My dad has never been the easiest man to impress but my brother Nick could always do it. When Nick would play the drums, my father’s eyes would sparkle and light up like fireworks on the fourth of July. I always wished my father would look at me like that but it was only my brother who could generate that look of pride. My father is an amazing drummer, so watching his only son take after him must have been great. My brother and my dad are the two people I adore and respect the most in this world and all I wanted to do was be like them and make them proud.

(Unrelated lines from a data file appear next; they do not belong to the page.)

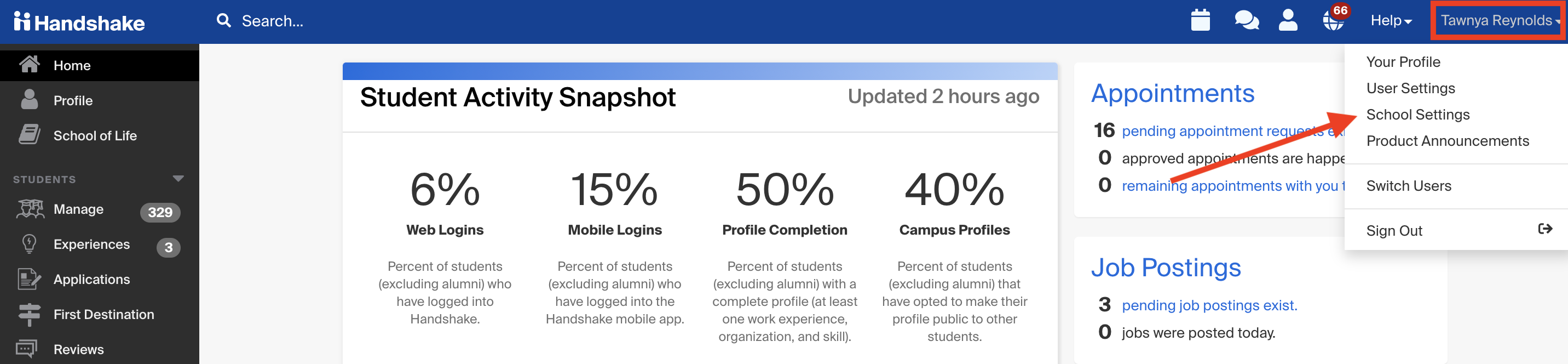Open the calendar icon in the top navigation
Image resolution: width=1568 pixels, height=364 pixels.
[1200, 20]
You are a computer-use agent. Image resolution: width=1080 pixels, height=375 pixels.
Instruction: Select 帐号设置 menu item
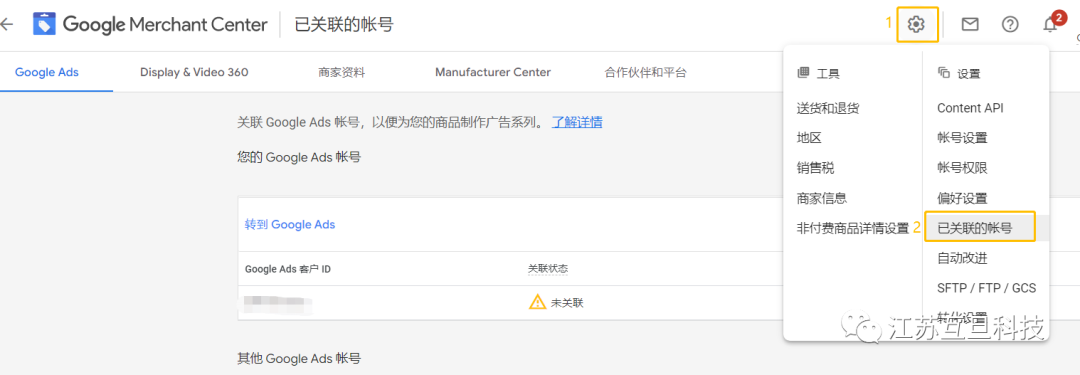click(x=962, y=138)
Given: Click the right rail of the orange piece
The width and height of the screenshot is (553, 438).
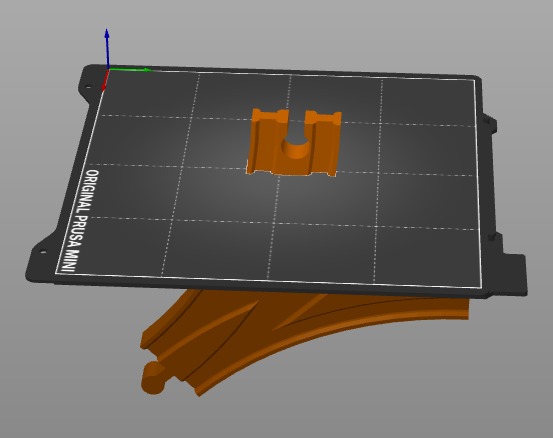Looking at the screenshot, I should (324, 143).
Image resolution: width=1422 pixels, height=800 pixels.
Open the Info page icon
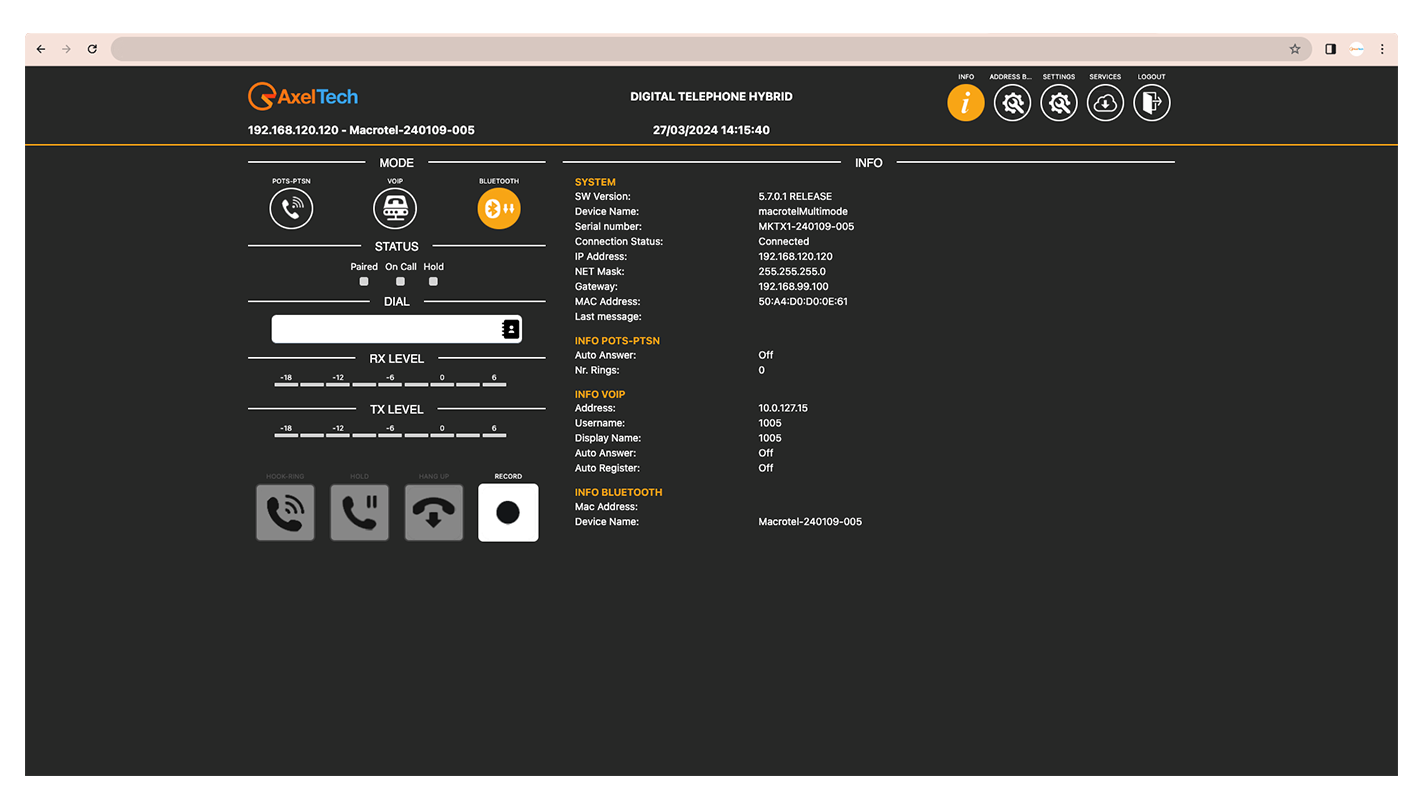point(965,103)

After my brother died, I never saw that look of pure joy in my father’s eyes. I would try so hard to impress him. I played the violin, cello, piano, and even the flute hoping to please him but it was all in vain. I never saw even a glimmer of pride in his eyes. I would often ask. ”Daddy are you proud of me?” and he would sigh and say of course he was, but his tone sounded like that of a tired old man whose daughter was exhausting him. I just wished my brother were there to teach me how to play as he did.
My freshman year in high school I joined marching band. Since I didn’t play an instrument, I joined the colour guard. My parents would come to games to watch me but my father would never glance at me once. He would always be completely focused on the drumline with this look in his eyes. This look like he had been cheated; he should have a son out there. A son who would stand out there in line with his head held high, looking like some god as he played, stick moving in perfect unison with the rest of the line. But all he had was a little girl tossing a flag.
When I saw my father look like that, it really hurt me. I wanted to be Nick for him, but I didn’t think I was capable of. Then my good friend Michelle who was in drumline convinced me to try out for it although I had never even picked up a stick. I finally agreed and started going to practice with her, and I don’t think I have ever been more intimidated in my life.
I remember walking into the room where the drums were kept. The room had a curious smell that I couldn’t quite place. It was sort of like stale cotton candy and shoe polish. I would stand in there and watch Brad, Tony, and Liz in absolute wonderment as they played (something I still do to this day). They played as my brother used to, and that all I wanted to do.
So I worked really hard for the next few months, I ended up playing the bass drum, and my father was at the game to watch me play. I do not think I will ever forget the moment I saw his face. It was about halfway through Beethoven’s 9th symphony; right at the part where the band breaks into Ode to Joy.
I was almost like a movie, it seemed like it was in slow motion as looked up into the stands and saw my father’s face with that same look of sheer pride he used to give my brother. I don’t think all the happy, joyous words in the English language could describe just how wonderful I felt.
I thought I was going to start crying right there on the football field I was so happy. My father was proud of me. I felt like that in some way I had brought a little piece of my brother back to him. By being in drumline I am doing something, my brother would have done, and that makes me happier than anyone will ever know. I wish he was here to see me play, I think he’d enjoy it. And I although I will never be as good as Nick was, I’m going to keep working at it. I want to see how many looks of pride I can get out of my father. And who knows, maybe I’m getting one out of Nick too.